En fait, Stendhal aurait pu reprendre à son compte bien des analyses formulées par Maupassant dans « Le roman », préface de Pierre et Jean, roman publié en 1888, notamment cette conclusion sur les écrivains réalistes : « Faire vrai consiste donc à donner l’illusion complète du vrai, suivant la logique ordinaire des faits, et non à les transcrire servilement dans le pêle-mêle de leur succession. / J’en conclus que les Réalistes de talent devraient s’appeler plutôt des Illusionnistes. »
Conclusion : réponse à la problématique
Rappelons la problématique qui a guidé notre étude : Comment Stendhal fait-il de son personnage le héros d’un roman d’apprentissage ?

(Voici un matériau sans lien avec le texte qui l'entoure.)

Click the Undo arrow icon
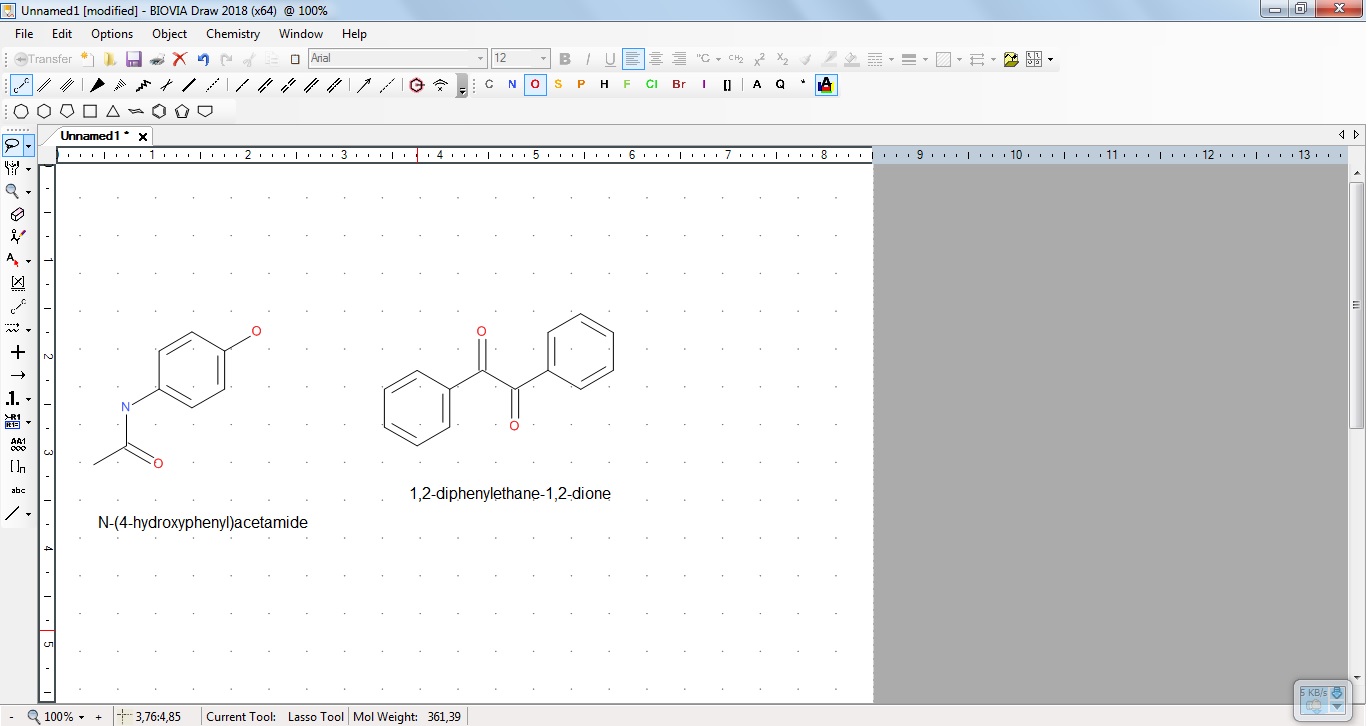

Nous avons pu montrer, en étudiant les portraits de Mme de Rênal et de Mathilde de La Mole, le rôle que ces deux femmes ont joué dans l’initiation du héros, commenté par exemple par le narrateur pour la première : « Cette éducation de l’amour, donnée par une femme fort ignorante, fut un bonheur. Julien arriva directement à voir la société telle qu’elle est aujourd’hui. » Double évolution donc, un apprentissage social se trouvant lié à l’apprentissage sentimental.
Pour voir le film de Claude Autant-Lara, 1954
Nous la mesurons clairement par la comparaison entre les situations initiale et finale du roman : les premiers chapitres, en présentant la jeunesse de Julien Sorel, le rejet et le mépris qu’il subit de la part de sa famille et de ses camarades, montrent comment il a été conduit à cacher ses désirs, ses sentiments, à cultiver l’hypocrisie ; à la fin du roman, au contraire, il ne dissimule plus, ni son jugement sur la société face aux jurés, ni son athéisme face aux membres du clergé, ni ses réels sentiments qui l’amènent à comprendre que Mme de Rênal représente son véritable amour et non pas Mathilde de La Mole. S’il offre à son père le remboursement des frais de son éducation, ultime signe de son mépris, il incite Mathilde au mariage pour que sa grossesse ne vaille pas à cette « pauvre fille » le rejet social et il reconnaît toute la valeur de l’amitié sincère de Fouqué.
Ainsi, celui qui est le personnage principal du roman se hausse, à la fin, à une dimension véritablement héroïque. Il dépasse, en effet, les préjugés qui l’entourent, et, surtout, ses propres faiblesses et ses lâchetés pour s’assumer pleinement au moment même où il marche vers la guillotine : « Jamais cette tête n’avait été aussi poétique qu’au moment où elle allait tomber. Les plus doux moments qu’il avait trouvés jadis dans les bois de Vergy revenaient en foule à sa pensée et avec une extrême énergie. / Tout se passa simplement, convenablement, et de sa part sans aucune affectation. »
Paradoxalement, c’est donc par sa mort qu’il sort donc vainqueur du combat, caractéristique du roman d’apprentissage, entre l’individu et sa société.
Les choix d’écriture de Stendhal jouent un rôle important pour soutenir cette héroïsation du personnage. Quand il intensifie le réalisme de la peinture sociale, en montrant la médiocrité et la froideur qui règnent, il fait d’autant plus ressortir la richesse psychologique et la sensibilité de son personnage. Quand il met en valeur les corruptions de la société, en province comme à Paris, en ironisant sur tant de naïveté de son personnage, il prépare la révélation des élans sincères de son héros à la fin. C'est alors que le narrateur s'efface pour lui laisser la parole, par la focalisation interne qui prend le pas sur ses interventions.